# Work to be completed
Report, from the records below, every line where the word "will" appears.

BEGIN Exercise input

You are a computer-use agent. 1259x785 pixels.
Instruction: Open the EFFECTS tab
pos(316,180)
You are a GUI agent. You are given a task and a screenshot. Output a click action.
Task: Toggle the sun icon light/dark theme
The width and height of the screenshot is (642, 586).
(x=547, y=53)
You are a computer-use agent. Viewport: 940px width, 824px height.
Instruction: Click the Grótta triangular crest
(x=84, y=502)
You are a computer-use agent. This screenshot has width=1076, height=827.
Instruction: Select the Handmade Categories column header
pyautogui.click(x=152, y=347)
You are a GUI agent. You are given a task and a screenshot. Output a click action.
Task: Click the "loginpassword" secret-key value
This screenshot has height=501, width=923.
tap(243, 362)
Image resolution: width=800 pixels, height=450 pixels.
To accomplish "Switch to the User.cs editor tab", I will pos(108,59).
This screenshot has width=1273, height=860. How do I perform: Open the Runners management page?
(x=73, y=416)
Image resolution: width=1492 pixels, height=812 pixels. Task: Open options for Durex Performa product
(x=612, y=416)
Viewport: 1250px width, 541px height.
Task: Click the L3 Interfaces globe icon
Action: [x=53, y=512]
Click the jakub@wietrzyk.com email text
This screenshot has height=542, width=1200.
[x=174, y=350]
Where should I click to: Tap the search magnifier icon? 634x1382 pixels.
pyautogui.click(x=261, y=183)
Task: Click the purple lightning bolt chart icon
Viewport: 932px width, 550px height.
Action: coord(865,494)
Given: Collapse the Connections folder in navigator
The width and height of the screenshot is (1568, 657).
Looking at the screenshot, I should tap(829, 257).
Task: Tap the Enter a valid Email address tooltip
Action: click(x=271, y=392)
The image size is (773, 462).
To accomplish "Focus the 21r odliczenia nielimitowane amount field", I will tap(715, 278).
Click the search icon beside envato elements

END Exercise input

# Answer box
To accomplish "Switch to the User.cs editor tab", I will pos(108,59).
To accomplish "Focus the 21r odliczenia nielimitowane amount field", I will tap(715, 278).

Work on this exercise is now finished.